:: Material to process
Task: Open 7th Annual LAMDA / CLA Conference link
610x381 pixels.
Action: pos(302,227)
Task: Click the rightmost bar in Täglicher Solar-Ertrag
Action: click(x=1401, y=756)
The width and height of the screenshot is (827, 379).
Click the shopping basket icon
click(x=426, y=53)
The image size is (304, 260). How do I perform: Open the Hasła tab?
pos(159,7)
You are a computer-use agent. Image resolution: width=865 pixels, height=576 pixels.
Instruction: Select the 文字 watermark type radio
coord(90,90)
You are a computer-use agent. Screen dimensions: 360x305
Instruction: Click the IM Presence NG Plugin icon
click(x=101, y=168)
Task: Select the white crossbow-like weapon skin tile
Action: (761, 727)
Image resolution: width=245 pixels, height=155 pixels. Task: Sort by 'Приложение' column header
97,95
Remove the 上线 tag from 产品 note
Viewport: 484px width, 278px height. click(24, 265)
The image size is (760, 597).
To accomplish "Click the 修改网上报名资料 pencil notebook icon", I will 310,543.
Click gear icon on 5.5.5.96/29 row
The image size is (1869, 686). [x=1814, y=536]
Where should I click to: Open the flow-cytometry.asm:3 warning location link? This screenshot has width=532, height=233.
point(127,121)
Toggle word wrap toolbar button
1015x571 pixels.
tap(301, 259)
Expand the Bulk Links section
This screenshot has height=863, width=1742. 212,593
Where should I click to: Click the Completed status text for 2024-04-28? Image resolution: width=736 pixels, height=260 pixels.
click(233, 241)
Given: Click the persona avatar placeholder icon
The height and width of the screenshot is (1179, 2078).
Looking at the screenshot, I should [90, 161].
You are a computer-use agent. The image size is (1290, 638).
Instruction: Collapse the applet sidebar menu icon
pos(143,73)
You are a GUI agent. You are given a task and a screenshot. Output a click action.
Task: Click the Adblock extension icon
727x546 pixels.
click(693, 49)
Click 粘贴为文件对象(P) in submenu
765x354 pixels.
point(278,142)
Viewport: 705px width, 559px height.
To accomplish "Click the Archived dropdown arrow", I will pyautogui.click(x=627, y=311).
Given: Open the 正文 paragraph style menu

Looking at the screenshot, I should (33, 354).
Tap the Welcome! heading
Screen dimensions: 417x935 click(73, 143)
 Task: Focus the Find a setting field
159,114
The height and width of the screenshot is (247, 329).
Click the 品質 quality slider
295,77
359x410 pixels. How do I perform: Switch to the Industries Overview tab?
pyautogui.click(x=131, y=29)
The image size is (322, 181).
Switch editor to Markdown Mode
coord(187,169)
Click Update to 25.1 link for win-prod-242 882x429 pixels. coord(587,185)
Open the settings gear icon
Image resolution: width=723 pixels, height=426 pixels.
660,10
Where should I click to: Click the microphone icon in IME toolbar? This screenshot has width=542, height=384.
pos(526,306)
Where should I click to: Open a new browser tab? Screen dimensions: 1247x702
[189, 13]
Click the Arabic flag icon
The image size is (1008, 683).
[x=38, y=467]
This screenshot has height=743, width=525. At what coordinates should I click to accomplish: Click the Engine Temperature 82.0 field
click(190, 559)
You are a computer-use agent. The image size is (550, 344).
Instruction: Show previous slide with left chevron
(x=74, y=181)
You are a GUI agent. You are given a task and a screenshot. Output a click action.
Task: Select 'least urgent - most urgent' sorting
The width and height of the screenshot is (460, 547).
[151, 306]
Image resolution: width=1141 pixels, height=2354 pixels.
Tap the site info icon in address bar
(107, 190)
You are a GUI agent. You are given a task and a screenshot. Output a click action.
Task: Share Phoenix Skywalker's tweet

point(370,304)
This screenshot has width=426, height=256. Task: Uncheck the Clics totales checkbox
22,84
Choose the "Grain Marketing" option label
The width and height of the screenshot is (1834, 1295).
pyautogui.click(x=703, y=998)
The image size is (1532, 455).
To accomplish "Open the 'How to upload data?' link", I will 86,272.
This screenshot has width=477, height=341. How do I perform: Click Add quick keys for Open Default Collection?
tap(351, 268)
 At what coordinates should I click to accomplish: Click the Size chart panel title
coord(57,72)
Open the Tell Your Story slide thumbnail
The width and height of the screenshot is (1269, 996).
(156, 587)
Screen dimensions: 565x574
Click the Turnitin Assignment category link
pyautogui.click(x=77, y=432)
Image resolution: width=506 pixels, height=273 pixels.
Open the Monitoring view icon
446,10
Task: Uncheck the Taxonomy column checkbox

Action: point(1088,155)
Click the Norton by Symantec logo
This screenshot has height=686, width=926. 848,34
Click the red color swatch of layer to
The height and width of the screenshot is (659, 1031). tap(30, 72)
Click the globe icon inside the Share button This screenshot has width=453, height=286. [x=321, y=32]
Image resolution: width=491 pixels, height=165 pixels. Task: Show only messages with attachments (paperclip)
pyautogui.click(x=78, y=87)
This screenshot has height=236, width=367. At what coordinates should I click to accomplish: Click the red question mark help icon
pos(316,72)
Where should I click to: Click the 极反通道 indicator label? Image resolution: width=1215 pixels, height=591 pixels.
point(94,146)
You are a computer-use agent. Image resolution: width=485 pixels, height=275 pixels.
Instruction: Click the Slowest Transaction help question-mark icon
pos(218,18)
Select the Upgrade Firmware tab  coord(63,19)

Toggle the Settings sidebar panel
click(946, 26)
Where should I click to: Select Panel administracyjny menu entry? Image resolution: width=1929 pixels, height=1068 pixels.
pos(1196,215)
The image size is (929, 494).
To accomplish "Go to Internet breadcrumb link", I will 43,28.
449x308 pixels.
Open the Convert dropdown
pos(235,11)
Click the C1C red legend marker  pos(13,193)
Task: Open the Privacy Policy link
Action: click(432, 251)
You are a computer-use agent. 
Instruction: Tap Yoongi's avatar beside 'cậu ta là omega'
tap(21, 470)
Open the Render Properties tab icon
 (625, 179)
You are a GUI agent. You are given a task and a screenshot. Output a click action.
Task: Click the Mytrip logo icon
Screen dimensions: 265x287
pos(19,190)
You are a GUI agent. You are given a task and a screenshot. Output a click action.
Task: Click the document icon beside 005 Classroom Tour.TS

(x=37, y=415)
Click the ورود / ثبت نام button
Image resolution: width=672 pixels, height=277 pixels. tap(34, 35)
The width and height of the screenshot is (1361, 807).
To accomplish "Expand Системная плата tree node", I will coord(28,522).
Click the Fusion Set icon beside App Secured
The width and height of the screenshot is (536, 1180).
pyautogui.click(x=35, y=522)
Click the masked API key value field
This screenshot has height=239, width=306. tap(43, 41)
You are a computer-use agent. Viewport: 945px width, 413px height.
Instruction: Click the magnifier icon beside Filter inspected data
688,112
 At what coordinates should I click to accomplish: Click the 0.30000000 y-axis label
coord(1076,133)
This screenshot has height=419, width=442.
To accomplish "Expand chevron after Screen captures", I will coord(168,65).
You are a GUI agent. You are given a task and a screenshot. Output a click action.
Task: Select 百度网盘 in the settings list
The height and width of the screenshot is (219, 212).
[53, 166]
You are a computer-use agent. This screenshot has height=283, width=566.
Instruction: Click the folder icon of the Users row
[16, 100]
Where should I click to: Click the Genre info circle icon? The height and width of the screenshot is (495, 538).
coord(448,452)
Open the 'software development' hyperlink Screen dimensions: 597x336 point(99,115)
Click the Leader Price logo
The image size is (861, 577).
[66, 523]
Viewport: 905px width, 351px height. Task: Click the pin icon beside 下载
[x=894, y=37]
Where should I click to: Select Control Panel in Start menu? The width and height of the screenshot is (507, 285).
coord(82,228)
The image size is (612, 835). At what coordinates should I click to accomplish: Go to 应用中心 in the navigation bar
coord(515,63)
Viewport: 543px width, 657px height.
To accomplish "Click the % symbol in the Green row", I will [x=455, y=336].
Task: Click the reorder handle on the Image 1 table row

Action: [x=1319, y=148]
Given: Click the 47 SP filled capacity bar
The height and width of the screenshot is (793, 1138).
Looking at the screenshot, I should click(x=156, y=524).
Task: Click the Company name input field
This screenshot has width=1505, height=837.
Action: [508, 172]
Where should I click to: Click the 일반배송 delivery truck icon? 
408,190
::::
** Set exercise **
Please render the lines of the rows above as a JSON list of strings, one string per line with blank lines left out, starting at the line that contains "You are a computer-use agent. Screen" and ending at the line that contains "This screenshot has height=863, width=1742.".

** Solution for this problem **
[
  "You are a computer-use agent. Screen dimensions: 360x305",
  "Instruction: Click the IM Presence NG Plugin icon",
  "click(x=101, y=168)",
  "Task: Select the white crossbow-like weapon skin tile",
  "Action: (761, 727)",
  "Image resolution: width=245 pixels, height=155 pixels. Task: Sort by 'Приложение' column header",
  "97,95",
  "Remove the 上线 tag from 产品 note",
  "Viewport: 484px width, 278px height. click(24, 265)",
  "The image size is (760, 597).",
  "To accomplish \"Click the 修改网上报名资料 pencil notebook icon\", I will 310,543.",
  "Click gear icon on 5.5.5.96/29 row",
  "The image size is (1869, 686). [x=1814, y=536]",
  "Where should I click to: Open the flow-cytometry.asm:3 warning location link? This screenshot has width=532, height=233.",
  "point(127,121)",
  "Toggle word wrap toolbar button",
  "1015x571 pixels.",
  "tap(301, 259)",
  "Expand the Bulk Links section",
  "This screenshot has height=863, width=1742. 212,593"
]